26 B.T.A. 881
When identical securities are acquired at different times and prices, and subsequently sold without identifying the specific lots sold, the “first-in, first-out” (FIFO) rule applies to determine the holding period and cost basis for capital gains purposes.
Summary
The case addresses the allocation of sales proceeds between securities held for different periods (long-term vs. short-term capital gains) when specific identification of the sold securities is impossible. The Board of Tax Appeals upheld the Commissioner’s use of the FIFO rule to match sales prices with the costs of securities in chronological order of acquisition.

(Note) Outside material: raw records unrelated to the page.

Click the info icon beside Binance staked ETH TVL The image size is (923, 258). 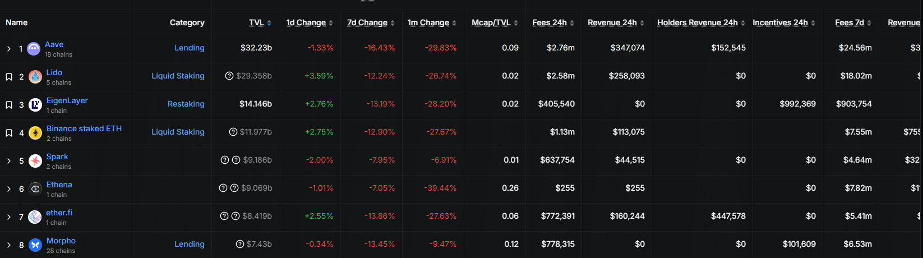233,132
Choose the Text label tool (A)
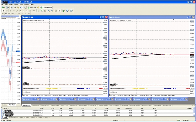The image size is (196, 122). click(27, 11)
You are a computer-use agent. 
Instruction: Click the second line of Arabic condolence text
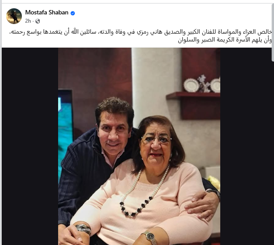225,40
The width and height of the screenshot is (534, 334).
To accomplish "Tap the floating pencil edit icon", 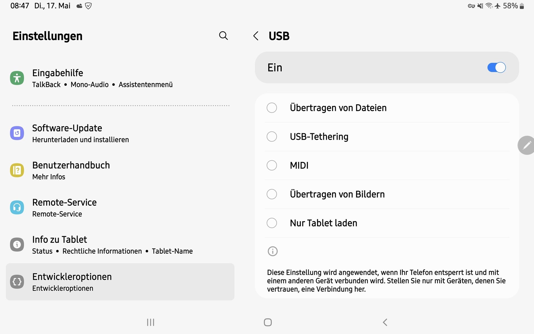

This case clarifies the application of the FIFO rule, particularly when securities are sold simultaneously and specific identification is lacking, emphasizing that using actual sales prices more closely reflects reality than averaging methods.
Facts
The partnership satisfied its “when issued” sales contracts partly through “when issued” purchase contracts and partly by delivering securities of the reorganized corporation, obtained in exchange for bonds of the old corporation previously purchased at various times and prices. It was impossible to identify particular securities or “when issued” purchase contracts with specific “when issued” sales contracts.
Procedural History
The Commissioner determined a deficiency in the partnership’s income tax. The partnership appealed to the Board of Tax Appeals, contesting the Commissioner’s method of allocating sales proceeds between long-term and short-term capital gains.
Issue(s)
Whether, when securities are sold without specific identification and have been acquired at different times, the Commissioner can use the “first in, first out” rule to allocate sales proceeds for capital gains purposes.
Holding
Yes, because when specific identification is impossible, matching sales contracts with securities chronologically is a reasonable method for determining capital gains, and the Commissioner’s approach of using actual sales prices is more accurate than using an average sales price.
Court’s Reasoning
The court reasoned that the “first in, first out” rule is a long-standing principle rooted in the analogy of payments on an open account, where earlier payments are allocated to earlier debts. While acknowledging criticisms of the rule, the court found it provides a satisfactory and fair solution when precise facts are unascertainable. The court cited Treasury Regulations providing that stock sales should be charged against the earliest purchases if identity cannot be determined. The court rejected the taxpayer’s argument that averaging should be used as it introduces a fictional sales price. The court stated that matching sales contracts with securities chronologically is “as reasonable as any other method that has been suggested” and is not “contrary to fact.” The court quoted Judge Learned Hand from Towne v. McElligott, stating, “The most natural analogy is with payment upon an open account, where the law has always allocated the earlier payments to the earlier debts, in the absence of a contrary intention.”
Practical Implications
This decision reinforces the use of the FIFO rule in situations where specific identification of securities sold is impossible. Legal practitioners must advise clients to keep accurate records of security purchases to enable specific identification upon sale. If records are incomplete, the FIFO rule will likely be applied, potentially impacting the tax consequences of the sale. This case is relevant for tax planning and compliance, emphasizing the importance of documentation. This case has been cited in subsequent cases to support the application of the FIFO rule in various contexts involving the sale of commingled assets.